First and foremost we have found out one thing. Psycho-analytic research traces back the symptoms of patients’ illnesses with really surprising regularity to impressions from their erotic life. It shows us that the pathogenic wishful impulses are in the nature of erotic instinctual components; and it forces us to suppose that among the influences leading to the illness the predominant significance must be assigned to erotic disturbances, and that this is the case in both sexes.

I am aware that this assertion of mine will not be willingly believed. Even workers who are ready to follow my psychological studies are inclined to think that I over-estimate the part played by sexual factors; they meet me with the question why other mental excitations should not lead to the phenomena I have described of repression and the formation of substitutes. I can only answer that I do not know why they should not, and that I should have no objection to their doing so; but experience shows that they do not carry this weight, that at most they support the operation of the sexual factors but cannot replace them. Far from this position having been postulated by me theoretically, at the time of the joint publication of the Studies with Dr. Breuer in 1895 I had not yet adopted it; and I was only converted to it when my experiences became more numerous and penetrated into the subject more deeply. There are among my present audience a few of my closest friends and followers, who have travelled with me here to Worcester. Enquire from them, and you will hear that they all began by completely disbelieving my assertion that sexual aetiology was of decisive importance, until their own analytic experiences compelled them to accept it.

 

A conviction of the correctness of this thesis was not precisely made easier by the behaviour of patients. Instead of willingly presenting us with information about their sexual life, they try to conceal it by every means in their power. People are in general not candid over sexual matters. They do not show their sexuality freely, but to conceal it they wear a heavy overcoat woven of a tissue of lies, as though the weather were bad in the world of sexuality. Nor are they mistaken. It is a fact that sun and wind are not favourable to sexual activity in this civilized world of ours; none of us can reveal his erotism freely to others. But when your patients discover that they can feel quite easy about it while they are under your treatment, they discard this veil of lies, and only then are you in a position to form a judgement on this debatable question. Unluckily even doctors are not preferred above other human creatures in their personal relation to questions of sexual life, and many of them are under the spell of the combination of prudery and prurience which governs the attitude of most ‘civilized people’ in matters of sexuality.
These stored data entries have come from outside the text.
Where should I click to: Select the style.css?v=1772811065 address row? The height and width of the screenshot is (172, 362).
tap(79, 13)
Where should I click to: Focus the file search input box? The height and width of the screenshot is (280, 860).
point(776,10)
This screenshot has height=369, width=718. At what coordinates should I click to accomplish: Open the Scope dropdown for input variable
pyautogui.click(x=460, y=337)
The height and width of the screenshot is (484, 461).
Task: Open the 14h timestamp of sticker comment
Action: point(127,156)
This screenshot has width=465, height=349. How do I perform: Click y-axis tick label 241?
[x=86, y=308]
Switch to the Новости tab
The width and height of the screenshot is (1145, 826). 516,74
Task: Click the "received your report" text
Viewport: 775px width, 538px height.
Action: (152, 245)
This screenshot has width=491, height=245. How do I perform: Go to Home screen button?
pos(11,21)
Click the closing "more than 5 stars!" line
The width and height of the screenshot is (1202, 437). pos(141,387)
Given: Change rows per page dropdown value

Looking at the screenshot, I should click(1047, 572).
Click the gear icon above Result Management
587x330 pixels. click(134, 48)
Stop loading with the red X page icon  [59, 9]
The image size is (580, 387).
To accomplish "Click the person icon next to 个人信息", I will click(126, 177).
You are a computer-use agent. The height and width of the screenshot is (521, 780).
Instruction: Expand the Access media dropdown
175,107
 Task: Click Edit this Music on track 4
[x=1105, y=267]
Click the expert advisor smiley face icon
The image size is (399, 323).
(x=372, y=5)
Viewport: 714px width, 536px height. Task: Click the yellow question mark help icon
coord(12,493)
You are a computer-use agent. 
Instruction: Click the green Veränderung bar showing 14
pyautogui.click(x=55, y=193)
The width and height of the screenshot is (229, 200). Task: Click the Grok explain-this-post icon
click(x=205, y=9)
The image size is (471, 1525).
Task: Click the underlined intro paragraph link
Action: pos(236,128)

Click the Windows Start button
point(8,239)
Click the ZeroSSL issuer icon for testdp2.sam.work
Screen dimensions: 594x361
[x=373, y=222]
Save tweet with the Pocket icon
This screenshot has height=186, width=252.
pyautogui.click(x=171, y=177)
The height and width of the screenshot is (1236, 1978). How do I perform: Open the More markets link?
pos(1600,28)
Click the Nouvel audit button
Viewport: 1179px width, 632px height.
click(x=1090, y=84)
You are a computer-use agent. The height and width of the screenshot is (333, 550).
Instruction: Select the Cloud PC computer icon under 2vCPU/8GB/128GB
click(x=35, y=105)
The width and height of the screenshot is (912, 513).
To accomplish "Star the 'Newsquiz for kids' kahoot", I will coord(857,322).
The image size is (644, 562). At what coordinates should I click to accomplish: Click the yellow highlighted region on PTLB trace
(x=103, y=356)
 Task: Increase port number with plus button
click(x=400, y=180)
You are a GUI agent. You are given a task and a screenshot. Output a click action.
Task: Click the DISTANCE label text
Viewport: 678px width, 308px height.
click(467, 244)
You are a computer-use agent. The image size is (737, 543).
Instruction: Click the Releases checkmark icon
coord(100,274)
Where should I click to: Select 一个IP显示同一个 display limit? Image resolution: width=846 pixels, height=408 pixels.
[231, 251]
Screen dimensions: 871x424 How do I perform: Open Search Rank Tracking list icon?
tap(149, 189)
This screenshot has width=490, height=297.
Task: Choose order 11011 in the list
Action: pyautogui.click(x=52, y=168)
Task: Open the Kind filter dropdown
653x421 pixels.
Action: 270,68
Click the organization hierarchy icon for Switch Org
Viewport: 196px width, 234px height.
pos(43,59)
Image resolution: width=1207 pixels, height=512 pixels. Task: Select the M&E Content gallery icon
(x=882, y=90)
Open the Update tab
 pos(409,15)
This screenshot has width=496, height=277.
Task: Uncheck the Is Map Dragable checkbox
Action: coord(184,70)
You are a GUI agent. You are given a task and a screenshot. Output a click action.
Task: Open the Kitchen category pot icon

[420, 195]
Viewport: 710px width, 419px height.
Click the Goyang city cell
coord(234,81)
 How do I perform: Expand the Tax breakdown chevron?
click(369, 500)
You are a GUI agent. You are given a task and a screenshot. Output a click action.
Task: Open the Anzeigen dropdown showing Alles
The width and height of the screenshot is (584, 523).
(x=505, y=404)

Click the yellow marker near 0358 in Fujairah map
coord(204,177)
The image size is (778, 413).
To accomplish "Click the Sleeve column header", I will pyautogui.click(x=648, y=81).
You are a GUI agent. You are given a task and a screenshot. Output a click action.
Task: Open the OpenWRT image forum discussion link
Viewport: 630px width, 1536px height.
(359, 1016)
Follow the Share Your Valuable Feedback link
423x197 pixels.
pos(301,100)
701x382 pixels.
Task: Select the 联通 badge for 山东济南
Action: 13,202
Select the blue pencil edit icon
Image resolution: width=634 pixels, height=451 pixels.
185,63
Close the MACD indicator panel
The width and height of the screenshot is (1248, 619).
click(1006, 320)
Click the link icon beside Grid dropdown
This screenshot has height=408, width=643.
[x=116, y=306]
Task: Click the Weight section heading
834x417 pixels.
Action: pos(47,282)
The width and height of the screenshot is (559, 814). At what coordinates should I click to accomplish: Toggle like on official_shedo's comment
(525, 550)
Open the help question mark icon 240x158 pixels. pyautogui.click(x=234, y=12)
8 Let me now proceed with my account of our findings. In another set of cases psycho-analytic investigation traces the symptoms back, it is true, not to sexual experiences but to commonplace traumatic ones. But this distinction loses its significance owing to another circumstance. For the work of analysis required for the thorough explanation and complete recovery of a case never comes to a stop at events that occurred at the time of the onset of the illness, but invariably goes back to the patient’s puberty and early childhood; and it is only there that it comes upon the impressions and events which determined the later onset of the illness. It is only experiences in childhood that explain susceptibility to later traumas and it is only by uncovering these almost invariably forgotten memory-traces and by making them conscious that we acquire the power to get rid of the symptoms. And here we reach the same conclusion as in our investigation of dreams: the imperishable, repressed wishful impulses of childhood have alone provided the power for the construction of symptoms, and without them the reaction to later traumas would have taken a normal course. But these powerful wishful impulses of childhood may without exception be described as sexual.